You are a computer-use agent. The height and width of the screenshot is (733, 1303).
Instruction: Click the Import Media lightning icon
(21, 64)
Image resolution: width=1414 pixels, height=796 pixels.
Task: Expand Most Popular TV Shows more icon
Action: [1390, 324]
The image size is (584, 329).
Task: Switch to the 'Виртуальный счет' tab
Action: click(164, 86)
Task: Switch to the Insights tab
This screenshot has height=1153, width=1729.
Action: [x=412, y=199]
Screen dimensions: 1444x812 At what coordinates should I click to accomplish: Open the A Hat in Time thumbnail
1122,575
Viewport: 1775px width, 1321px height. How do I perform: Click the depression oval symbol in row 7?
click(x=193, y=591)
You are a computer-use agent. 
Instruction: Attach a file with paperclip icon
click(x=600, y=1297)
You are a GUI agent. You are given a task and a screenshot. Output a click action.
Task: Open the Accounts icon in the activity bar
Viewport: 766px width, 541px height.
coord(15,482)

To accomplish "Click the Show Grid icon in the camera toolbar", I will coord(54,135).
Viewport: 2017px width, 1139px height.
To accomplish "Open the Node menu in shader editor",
* * * * * * *
Exercise aim: From the data above, copy each line where the string "agent" appears.

Written response:
You are a computer-use agent. The height and width of the screenshot is (733, 1303).
You are a computer-use agent. 
You are a GUI agent. You are given a task and a screenshot. Output a click action.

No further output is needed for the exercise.